EXERCISE OBJECTIVE:
Locate every line in the data below that contains the string "height" with matching case, and copy each of those lines.

################

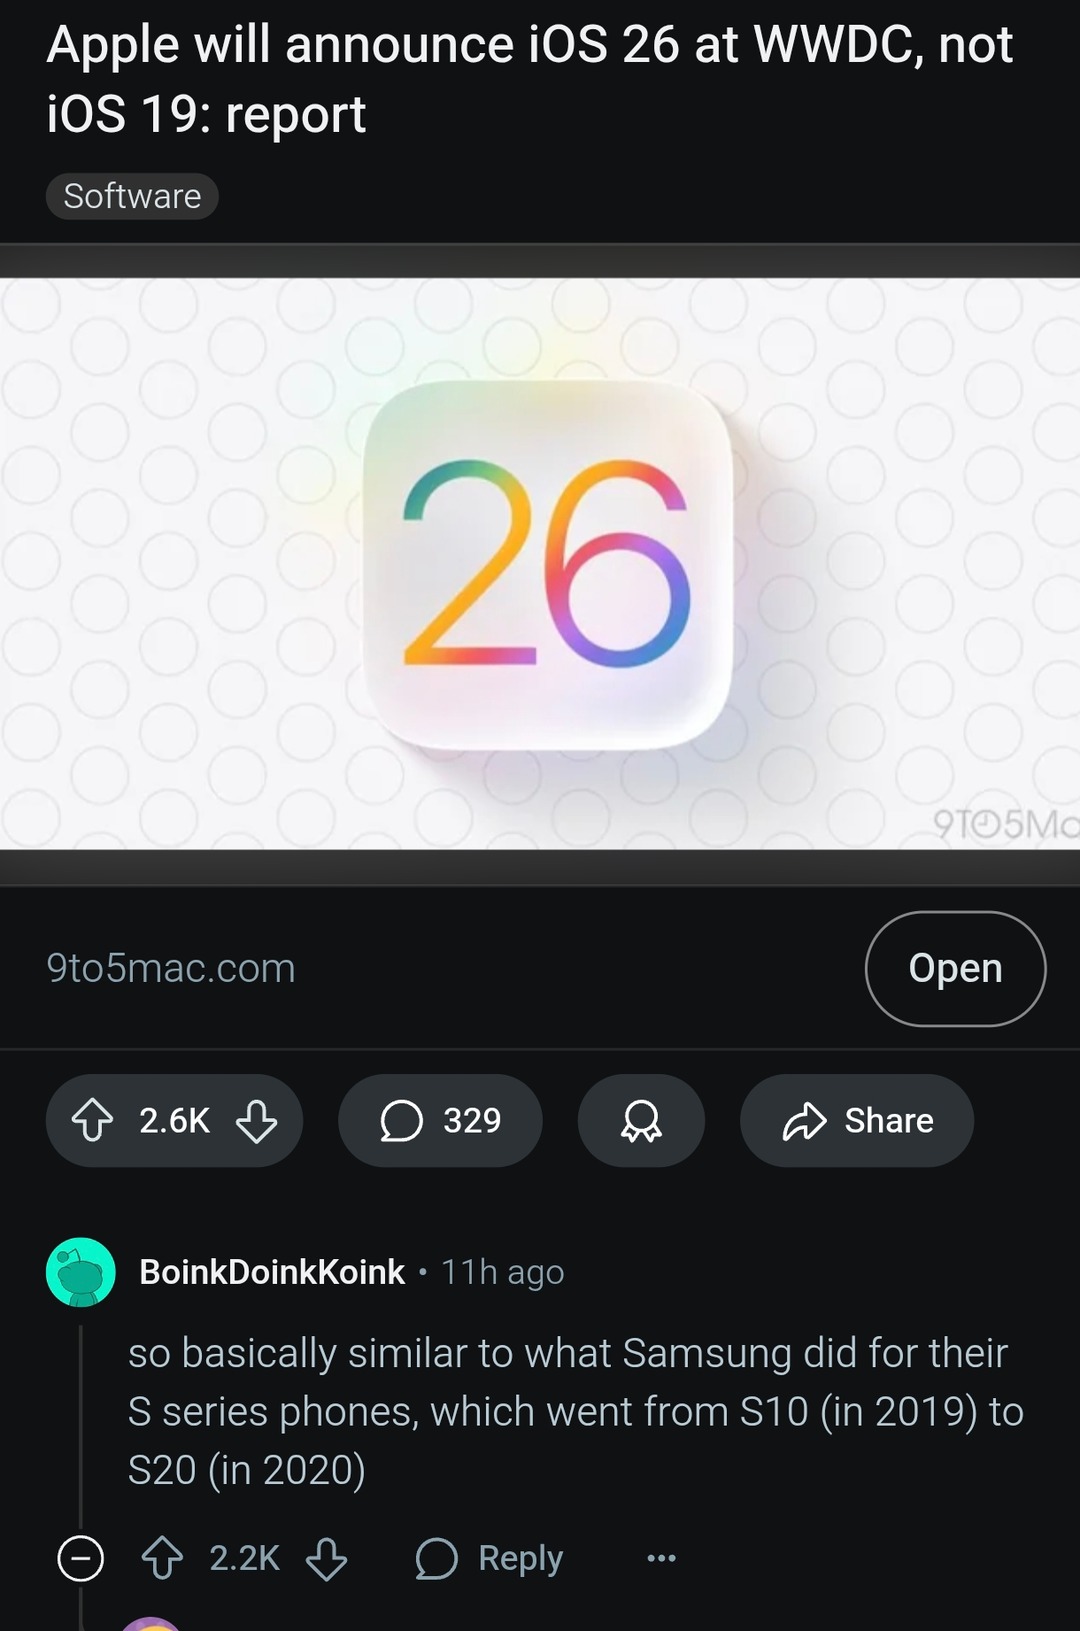Share the post using the Share icon
Image resolution: width=1080 pixels, height=1631 pixels.
(x=856, y=1121)
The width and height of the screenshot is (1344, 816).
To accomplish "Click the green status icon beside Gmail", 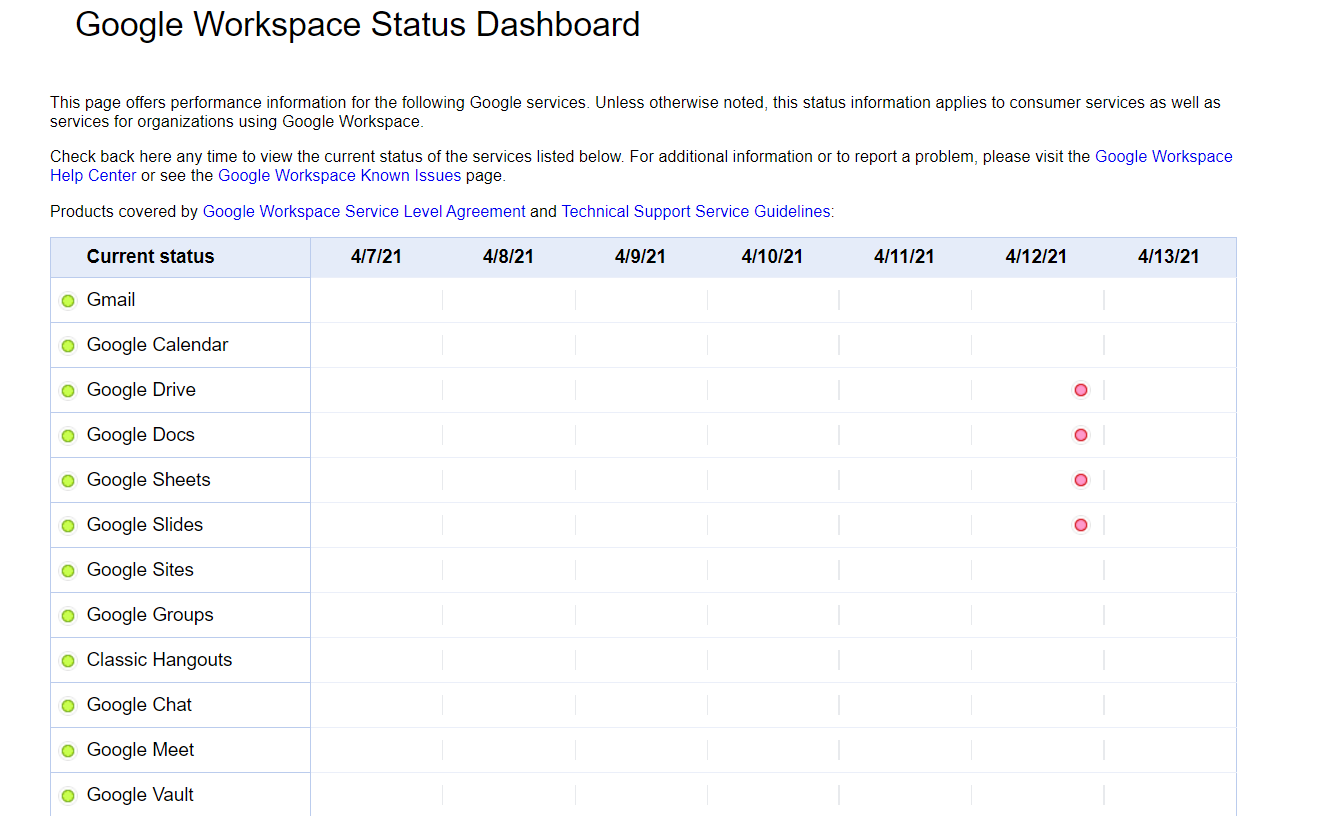I will (x=68, y=301).
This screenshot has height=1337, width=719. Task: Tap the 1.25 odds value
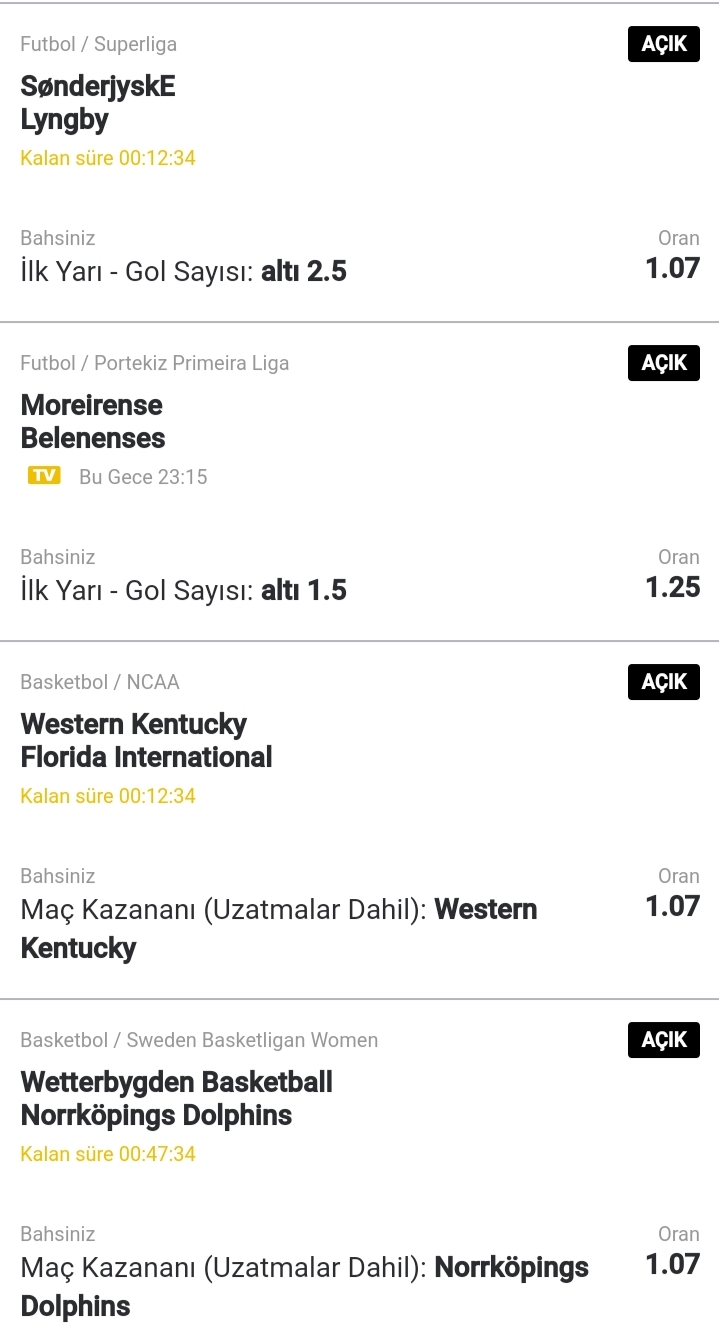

################

TASK OUTPUT:
Image resolution: width=1080 pixels, height=1631 pixels.
The width and height of the screenshot is (1344, 816).
This screenshot has height=1337, width=719. Task: Tap the 1.25 odds value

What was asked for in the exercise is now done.